> [ЗАДАНИЕ]
Продолжите текст о филологической поэзии, начав сразу после его последней фразы.

> [ИСХОДНЫЙ ТЕКСТ]
▽
Читаем Дождь в разрезе полностью

В отличие от графоманской поэзии, эксплуатирующей апробированные «классические» и/или масс-медийные образцы, филологическая поэзия может ориентироваться на самые разные литературные традиции. Это может быть Ахматова, а может — Хлебников; может Бродский, а может — Холин или Сапгир. Ахматова или Бродский более освоены и их влияния опознаются легче. Но печать вторичности могут демонстрировать и тексты как бы экспериментальные и нетрадиционные.

Как, например, стихотворение Андрея Щербака-Жукова «Сторожа миражей» («Дети Ра», 2010, № 1):

Сторожа миражей, сторожа миражей,Неужели же вас не ужалить ужеСкрежетаньем скрижали на жале ужей?Сторожа миражей, сторожа миражей…Обожжет жуть и ужас —Все сжалось в душе;Вижу желтые лужиНа жесткой межеИ жестяных жуков на железном ноже…Ужасаясь, ужу миражи сторожей.

«Первоисточник» этой жужжащей глоссолалии не столь известен — я имею в виду стихотворение близкого имажинистам Александра Кусикова «Жук»: «Уж полночь… / Жуть… / Над желтым жгучим абажуром / Жужжит кружит окружно жук. / Лежу — / В оранже пряжу вижу / Ажурных крыл. / Жужжит, / Кружит жемчужный круг, / И в жиже слов я жутко слышу…» И так далее. Разве что в 1919-м жужжалось посвежее.

Я допускаю, что Щербак-Жуков мог и не знать «Жука» (простите за невольный каламбур). Но то, что «игра в звук», изощрение в звукописи — этап, пройденный русской поэзией уже почти столетие назад, не знать не мог.
△
[Материал о координатах целей]
▽
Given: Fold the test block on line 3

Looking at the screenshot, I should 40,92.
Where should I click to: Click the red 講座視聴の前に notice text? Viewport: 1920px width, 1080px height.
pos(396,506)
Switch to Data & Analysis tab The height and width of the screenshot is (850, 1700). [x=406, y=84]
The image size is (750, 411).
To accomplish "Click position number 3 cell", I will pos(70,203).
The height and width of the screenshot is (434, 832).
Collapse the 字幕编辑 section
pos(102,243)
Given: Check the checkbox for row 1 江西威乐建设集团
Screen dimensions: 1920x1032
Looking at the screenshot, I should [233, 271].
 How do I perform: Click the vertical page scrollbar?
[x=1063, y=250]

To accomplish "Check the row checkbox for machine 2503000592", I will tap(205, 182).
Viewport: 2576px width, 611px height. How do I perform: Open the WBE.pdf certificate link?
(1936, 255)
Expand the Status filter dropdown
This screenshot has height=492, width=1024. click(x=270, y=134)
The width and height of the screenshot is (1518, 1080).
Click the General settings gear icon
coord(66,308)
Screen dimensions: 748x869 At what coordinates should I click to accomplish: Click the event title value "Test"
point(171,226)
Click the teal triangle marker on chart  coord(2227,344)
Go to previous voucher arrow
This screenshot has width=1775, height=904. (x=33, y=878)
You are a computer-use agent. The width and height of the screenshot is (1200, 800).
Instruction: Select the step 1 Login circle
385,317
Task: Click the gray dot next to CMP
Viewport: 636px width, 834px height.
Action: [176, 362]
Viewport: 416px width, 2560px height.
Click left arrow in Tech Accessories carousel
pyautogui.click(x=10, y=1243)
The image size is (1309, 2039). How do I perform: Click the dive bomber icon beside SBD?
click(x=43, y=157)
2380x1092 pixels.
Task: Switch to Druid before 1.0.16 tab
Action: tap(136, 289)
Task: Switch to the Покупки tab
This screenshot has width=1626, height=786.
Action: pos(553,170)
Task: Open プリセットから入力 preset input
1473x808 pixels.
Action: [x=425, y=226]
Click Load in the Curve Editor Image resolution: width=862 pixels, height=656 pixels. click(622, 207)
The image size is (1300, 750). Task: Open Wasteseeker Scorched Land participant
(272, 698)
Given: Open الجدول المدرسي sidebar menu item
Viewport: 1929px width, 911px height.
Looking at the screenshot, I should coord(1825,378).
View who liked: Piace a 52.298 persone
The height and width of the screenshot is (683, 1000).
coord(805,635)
△
> [ОТВЕТ]
Или — стихотворение Павла Гольдина:

Все вещи обрели вдруг имена:на четырех ногах стоит василий,на нем наташки черного стекла;вокруг него столпились племенагостей — и из наташек жадно пили;хозяйка к ночи петьку испекла;его из константиновны достали;на мелкие фрагменты рассекластаринным гансом золингенской стали.

Обаятельно — но целиком и полностью укладывается в поэтику обэриутов. Например, Хармса: «Иван Иваныч Самовар»[2].

Илья Кукулин, правда, приводит это стихотворение как один из образцов «трансформации русской поэзии 1990–2000-х годов»[3]… Что ж, трансформация может происходить и через возврат к литературным течениям восьмидесятилетней давности. Дело в том, как текст «работает» с традицией. К сожалению, в стихотворении Гольдина (как и Щербака-Жукова) традиция просто «отражается»; оно могло быть написано и в 1920-е, и в 1970-е… И в 2000-е. В отличие от стихов вневременных — которые могут быть прочитаны и через двадцать, и через сто лет после своего создания, стихи-отражения безвременны — они могли бы быть написаны и за двадцать, а иногда и за сто лет до своего реального написания. Смотря по тому, в какой эпохе скрыт «первоисточник».

Текст третьего уровня может быть и традиционным, и экспериментальным, и «постконцептуальным», и «актуальным». Собственно, понятия «поэзия действительности» и «актуальная поэзия» этимологически близки (лат. actualis — действенный, действительный).

Но — важный нюанс — «актуальная поэзия» определяется критиками не в смысле отношения между поэзией и действительностью, а прежде всего как ориентированность «на эксперимент и инновацию»[4].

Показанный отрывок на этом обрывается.